You have to admit it: you’ve mashed buttons at least once in a fighting game. It’s never pretty but it does the job. However, Smash was different. All there was for new players to learn was each characters small move set, which is easily accomplished during a couple matches. Yet, hardcore players could still find substance within the simplicity to up their game. An integral reason of Smash’s simplicity was the absence of long combo inputs, a requirement in fighter for pulling off the most powerful attacks. In its wake left the use of the combination of a single directional input and a button press.
Super Smash Bros. also introduced the usage of items in combat, a common feature of “Beat ‘Em Ups” but rare in more traditional fighters. The items were not only cleverly mixed in but sensibly designed as to eliminate imbalances and dependancies within the game. Forget those puny lead pipes; Smash added legendary weapons into its arsenal, such as the Invincibility Star, randomly filled Pokeballs and the truly epic Home Run Bat.
Another area that differentiated Smash from the crowd was the basic premise of a fight. Most fighters utilize individual life bars, where the end goal is a knockout. Smash flipped the mechanic on its head by giving players a damage counter that could be filled above normal levels, up to 999% damage, which only affected the true goal of a match: forcing an opponent out of the map. Characters could be defeated only by being sent beyond the boundaries of a stage, accomplished by a powerful strike or opportunistic play on the edges of maps.
The final, and no doubt contributed to its great success, is the art and music. Smash must have been developed with the casual fan in mind because it became immediately evident from the start-up that gamers accustomed to any Nintendo series was welcome. The sprites of each playable character were instantly recognizable and appeared very friendly, in comparison to the harsher, battled-scarred combatants of other fighting franchises. This was truly a feat considering the warriors that could be in the arena at any one time. Sure, Jigglypuff and Yoshi seemed innocent enough… until they got into the ring against Donkey Kong to lay a beat down. And somehow all this cartoon violence splashed up against a vibrant Dreamland just matched perfectly.

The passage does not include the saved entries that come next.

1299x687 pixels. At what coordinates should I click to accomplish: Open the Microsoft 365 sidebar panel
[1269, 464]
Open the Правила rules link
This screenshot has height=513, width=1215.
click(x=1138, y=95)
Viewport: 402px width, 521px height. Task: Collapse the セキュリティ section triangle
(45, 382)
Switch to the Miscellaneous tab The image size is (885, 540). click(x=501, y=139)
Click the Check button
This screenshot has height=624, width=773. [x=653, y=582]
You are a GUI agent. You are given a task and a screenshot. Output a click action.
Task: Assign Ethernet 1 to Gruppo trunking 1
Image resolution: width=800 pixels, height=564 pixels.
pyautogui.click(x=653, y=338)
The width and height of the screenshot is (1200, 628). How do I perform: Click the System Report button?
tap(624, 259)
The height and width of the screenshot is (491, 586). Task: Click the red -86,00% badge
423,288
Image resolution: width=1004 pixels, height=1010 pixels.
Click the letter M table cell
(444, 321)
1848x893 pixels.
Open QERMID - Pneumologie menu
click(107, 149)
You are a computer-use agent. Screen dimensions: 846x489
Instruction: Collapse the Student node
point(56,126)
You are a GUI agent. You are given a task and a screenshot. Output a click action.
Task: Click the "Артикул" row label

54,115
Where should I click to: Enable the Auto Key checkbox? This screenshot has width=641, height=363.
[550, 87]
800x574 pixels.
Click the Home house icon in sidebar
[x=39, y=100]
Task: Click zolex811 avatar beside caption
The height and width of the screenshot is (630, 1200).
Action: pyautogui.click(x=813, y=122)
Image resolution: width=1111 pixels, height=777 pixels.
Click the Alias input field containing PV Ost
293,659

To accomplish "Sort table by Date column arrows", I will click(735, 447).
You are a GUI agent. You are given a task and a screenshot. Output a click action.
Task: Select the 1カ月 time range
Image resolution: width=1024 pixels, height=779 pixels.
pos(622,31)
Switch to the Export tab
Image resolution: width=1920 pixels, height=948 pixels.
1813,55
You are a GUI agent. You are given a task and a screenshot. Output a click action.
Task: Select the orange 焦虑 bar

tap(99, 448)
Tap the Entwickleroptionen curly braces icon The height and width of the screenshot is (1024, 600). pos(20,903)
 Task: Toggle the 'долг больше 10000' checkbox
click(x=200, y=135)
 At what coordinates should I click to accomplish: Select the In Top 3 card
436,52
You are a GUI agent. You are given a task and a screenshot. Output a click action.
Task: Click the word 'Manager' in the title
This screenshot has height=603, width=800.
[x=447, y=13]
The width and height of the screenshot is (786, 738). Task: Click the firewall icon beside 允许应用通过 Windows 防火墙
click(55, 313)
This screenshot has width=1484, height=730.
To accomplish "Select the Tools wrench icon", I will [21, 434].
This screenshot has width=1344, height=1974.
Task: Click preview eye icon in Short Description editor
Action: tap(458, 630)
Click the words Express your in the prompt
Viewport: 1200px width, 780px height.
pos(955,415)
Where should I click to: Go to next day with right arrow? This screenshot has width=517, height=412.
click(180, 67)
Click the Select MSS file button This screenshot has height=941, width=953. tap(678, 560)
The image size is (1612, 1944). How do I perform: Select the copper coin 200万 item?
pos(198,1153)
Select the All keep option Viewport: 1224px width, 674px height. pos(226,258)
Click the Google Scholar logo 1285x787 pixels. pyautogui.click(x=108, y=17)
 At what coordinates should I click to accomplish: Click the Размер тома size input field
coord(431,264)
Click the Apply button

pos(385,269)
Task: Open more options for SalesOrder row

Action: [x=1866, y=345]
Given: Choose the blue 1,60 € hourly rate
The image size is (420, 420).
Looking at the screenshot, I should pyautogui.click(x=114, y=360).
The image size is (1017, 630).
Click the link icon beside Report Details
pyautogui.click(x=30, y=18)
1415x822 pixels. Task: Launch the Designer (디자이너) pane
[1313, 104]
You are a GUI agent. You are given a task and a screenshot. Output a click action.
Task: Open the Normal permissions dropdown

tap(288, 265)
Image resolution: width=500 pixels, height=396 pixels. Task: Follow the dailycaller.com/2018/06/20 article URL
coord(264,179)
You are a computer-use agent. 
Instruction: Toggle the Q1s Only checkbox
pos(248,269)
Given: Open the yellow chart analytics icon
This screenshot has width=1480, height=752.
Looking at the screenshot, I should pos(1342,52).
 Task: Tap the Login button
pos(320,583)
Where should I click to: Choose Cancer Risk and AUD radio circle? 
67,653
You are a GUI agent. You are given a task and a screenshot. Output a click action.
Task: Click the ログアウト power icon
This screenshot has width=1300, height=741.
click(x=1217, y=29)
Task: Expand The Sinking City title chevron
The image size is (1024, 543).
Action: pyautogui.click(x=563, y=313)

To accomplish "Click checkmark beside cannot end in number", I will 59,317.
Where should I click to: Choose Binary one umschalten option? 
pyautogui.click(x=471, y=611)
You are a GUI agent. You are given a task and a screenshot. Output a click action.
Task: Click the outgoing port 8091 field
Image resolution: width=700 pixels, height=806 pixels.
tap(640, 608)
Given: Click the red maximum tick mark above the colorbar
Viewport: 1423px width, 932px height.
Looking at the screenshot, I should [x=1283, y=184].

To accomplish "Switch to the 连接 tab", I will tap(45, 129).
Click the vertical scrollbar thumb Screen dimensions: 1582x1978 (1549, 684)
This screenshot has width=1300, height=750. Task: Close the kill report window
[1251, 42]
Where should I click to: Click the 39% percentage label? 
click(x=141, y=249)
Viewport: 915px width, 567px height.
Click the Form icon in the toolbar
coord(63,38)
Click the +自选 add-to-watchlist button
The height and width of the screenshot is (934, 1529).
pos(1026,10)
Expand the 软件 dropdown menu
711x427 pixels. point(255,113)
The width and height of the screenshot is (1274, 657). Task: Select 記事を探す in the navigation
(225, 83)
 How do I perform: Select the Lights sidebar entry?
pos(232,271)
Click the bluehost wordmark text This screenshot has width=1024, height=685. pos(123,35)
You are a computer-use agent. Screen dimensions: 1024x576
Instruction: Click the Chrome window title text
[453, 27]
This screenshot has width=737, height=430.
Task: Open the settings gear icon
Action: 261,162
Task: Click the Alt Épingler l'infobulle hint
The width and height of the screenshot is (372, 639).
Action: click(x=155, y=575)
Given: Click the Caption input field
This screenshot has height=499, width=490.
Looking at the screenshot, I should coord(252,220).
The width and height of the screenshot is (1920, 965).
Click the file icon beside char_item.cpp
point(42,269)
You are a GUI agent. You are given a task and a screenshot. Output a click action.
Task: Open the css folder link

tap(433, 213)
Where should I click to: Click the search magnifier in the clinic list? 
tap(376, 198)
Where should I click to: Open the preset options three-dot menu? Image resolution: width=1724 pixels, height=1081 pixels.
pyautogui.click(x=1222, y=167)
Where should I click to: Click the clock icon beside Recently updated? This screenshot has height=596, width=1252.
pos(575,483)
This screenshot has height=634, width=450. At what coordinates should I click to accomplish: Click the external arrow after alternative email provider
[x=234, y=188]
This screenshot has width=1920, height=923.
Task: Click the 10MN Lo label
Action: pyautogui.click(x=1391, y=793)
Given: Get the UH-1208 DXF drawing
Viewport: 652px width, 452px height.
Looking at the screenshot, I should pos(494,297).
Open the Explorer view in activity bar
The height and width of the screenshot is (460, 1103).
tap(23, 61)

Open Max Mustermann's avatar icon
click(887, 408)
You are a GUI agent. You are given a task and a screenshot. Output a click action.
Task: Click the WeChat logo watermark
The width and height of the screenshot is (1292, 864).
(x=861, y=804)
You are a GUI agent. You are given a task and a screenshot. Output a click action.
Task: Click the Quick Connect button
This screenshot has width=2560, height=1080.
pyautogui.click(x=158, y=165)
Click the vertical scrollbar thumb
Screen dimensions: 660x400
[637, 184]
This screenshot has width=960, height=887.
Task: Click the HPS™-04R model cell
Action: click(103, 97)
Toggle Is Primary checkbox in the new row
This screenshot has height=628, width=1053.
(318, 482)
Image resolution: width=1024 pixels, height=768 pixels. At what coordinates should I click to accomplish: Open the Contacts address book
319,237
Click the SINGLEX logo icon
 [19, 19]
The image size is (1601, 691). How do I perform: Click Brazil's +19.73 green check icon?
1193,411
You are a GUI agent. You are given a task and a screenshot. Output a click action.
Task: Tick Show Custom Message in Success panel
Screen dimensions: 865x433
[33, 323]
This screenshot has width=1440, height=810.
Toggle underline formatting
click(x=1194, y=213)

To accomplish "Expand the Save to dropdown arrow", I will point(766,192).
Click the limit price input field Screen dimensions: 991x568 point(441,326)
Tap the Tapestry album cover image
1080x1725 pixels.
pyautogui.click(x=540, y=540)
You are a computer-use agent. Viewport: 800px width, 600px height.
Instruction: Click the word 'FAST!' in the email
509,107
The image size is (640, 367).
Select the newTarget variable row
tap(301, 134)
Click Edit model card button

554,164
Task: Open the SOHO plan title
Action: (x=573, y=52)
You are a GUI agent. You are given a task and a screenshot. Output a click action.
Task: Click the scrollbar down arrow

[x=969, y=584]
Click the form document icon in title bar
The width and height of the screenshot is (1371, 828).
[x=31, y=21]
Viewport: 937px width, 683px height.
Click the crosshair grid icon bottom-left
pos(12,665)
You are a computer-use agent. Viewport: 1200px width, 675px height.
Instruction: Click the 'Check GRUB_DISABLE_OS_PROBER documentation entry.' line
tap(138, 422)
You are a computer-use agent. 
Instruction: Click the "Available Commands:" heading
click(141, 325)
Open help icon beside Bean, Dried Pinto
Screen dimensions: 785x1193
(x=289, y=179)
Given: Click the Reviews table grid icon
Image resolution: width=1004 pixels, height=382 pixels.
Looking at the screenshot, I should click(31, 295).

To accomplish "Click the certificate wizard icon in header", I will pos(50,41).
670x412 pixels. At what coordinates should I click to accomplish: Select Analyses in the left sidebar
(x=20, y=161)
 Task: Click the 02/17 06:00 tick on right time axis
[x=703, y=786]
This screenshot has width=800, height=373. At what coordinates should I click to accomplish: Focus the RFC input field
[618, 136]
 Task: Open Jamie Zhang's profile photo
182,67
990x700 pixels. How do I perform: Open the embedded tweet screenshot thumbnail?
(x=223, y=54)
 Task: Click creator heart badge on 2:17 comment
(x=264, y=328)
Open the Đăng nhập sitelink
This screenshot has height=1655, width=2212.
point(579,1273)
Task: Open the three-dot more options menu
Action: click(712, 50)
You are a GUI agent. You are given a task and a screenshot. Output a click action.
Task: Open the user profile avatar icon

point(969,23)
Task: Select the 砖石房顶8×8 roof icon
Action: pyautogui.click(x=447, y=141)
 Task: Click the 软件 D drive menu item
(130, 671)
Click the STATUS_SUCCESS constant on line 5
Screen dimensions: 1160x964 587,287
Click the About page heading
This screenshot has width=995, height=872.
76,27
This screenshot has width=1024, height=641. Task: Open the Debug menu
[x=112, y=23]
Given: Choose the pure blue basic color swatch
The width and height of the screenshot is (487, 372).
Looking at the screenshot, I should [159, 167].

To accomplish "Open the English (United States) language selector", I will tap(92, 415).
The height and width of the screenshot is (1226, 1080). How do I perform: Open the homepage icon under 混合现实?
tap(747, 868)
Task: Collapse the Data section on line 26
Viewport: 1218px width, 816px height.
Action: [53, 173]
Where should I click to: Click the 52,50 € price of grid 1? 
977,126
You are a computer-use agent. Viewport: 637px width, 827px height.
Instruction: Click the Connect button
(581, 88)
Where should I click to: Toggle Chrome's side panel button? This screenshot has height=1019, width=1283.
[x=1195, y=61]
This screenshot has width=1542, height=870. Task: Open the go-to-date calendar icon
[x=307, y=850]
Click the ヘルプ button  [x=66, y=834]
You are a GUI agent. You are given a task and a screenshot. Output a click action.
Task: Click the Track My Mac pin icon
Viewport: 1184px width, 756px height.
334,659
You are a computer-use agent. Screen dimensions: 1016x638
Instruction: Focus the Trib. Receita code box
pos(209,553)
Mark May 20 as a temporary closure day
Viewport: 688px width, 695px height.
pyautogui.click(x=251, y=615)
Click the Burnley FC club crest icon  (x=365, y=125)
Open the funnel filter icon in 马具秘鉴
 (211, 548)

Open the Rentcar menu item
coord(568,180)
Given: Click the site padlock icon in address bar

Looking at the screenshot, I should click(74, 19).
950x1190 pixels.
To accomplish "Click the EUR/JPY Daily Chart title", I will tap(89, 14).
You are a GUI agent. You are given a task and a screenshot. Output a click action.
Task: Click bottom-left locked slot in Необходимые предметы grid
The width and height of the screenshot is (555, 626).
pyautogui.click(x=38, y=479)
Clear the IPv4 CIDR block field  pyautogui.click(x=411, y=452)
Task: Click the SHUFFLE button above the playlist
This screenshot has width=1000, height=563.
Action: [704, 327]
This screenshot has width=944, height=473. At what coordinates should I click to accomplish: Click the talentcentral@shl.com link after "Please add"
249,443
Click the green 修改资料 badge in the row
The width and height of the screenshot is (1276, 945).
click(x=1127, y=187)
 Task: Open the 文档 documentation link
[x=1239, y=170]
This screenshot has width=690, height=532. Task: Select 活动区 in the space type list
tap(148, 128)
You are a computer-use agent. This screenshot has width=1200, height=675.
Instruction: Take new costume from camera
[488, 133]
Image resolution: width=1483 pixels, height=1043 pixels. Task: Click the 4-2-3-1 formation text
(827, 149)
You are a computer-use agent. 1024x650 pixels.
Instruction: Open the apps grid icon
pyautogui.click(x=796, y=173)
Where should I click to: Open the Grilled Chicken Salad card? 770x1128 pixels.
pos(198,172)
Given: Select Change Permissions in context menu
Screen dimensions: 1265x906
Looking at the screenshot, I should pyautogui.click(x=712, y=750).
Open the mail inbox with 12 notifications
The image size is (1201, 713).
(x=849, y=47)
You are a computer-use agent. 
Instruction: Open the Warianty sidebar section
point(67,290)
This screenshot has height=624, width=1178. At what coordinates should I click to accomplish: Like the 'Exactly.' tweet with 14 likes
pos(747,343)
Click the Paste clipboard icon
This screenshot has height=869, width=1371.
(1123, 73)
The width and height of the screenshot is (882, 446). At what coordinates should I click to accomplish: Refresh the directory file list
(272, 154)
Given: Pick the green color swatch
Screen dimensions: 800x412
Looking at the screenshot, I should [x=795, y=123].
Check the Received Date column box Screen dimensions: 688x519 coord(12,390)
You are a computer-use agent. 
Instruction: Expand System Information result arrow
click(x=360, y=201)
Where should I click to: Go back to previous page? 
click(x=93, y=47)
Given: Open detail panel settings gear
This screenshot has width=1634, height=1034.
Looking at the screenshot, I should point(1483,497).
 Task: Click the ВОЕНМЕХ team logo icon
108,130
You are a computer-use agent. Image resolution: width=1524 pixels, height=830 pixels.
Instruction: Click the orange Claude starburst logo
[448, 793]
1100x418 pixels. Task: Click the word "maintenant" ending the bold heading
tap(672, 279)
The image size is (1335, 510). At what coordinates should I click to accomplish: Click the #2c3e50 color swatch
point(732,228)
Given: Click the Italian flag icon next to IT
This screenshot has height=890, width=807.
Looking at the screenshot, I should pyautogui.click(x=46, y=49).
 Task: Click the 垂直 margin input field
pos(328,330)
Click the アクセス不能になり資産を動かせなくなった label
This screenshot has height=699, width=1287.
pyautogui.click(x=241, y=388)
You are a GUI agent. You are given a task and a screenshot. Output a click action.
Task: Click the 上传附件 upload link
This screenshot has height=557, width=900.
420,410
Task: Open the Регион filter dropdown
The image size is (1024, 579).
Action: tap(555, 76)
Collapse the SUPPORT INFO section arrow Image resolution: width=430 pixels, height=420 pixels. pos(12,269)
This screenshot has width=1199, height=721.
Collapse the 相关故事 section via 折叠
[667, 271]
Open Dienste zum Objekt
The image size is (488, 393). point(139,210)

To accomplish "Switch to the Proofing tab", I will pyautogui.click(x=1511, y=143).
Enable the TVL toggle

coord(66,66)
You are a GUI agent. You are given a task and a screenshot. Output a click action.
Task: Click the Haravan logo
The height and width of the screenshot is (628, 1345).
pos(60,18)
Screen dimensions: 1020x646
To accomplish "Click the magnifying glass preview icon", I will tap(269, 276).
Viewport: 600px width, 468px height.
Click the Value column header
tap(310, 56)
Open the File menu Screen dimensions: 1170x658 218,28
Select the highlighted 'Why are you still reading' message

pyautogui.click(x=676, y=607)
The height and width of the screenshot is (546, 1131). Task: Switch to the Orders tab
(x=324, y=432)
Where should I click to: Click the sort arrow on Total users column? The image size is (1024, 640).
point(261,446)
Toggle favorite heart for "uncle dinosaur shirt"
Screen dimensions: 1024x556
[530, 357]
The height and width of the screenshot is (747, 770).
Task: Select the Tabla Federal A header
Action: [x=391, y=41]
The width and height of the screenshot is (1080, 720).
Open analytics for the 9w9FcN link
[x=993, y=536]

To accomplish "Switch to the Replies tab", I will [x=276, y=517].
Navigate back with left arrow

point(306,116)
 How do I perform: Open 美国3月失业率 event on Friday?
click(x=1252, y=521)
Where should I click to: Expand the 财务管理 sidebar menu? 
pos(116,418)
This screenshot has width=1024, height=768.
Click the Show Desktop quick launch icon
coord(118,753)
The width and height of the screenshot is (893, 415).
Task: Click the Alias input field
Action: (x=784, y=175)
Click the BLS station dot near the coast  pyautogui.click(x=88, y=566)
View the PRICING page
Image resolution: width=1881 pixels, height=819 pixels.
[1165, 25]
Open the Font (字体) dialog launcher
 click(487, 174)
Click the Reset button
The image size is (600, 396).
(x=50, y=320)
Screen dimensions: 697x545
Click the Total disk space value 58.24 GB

Smash’s soundtrack wasn’t made up of new material. Relying more on nostalgia, Super Smash Bros. used re-recorded versions of main scores from its characters’ main franchises. By using classic music, players could immediately find that well-known hook and become attached all over again.
Of course, the real reason why everybody loved Super Smash Bros. was the multiplayer. Fighting computer-controlled characters was dull and predictable. Battling against three pals was a complete adventure with characters frantically launching around the screen. Fights were tight and intense but never frustrating. More than a few good natured rivalries must have been formed among friends because of Smash. The game was one of the best early examples of how gaming could become a staple of living room entertainment.
Looking back at Super Smash Bros. now, it’s fairly obvious that the series has had an enormous influence in expanding the fighting genre and helping begin the crossover craze. Many would like to credit Capcom’s Marvel vs. Street Fighter with introducing the idea of mixing franchises but Smash is the game that brought it to the masses. Moving over 5 million copies of Super Smash Bros. worldwide and millions more sold with its sequels, gamers all over the world found a staple in their libraries. Besides, nothing beats hearing “Falcon Punch!” and seeing Pikachu float helplessly out to oblivion.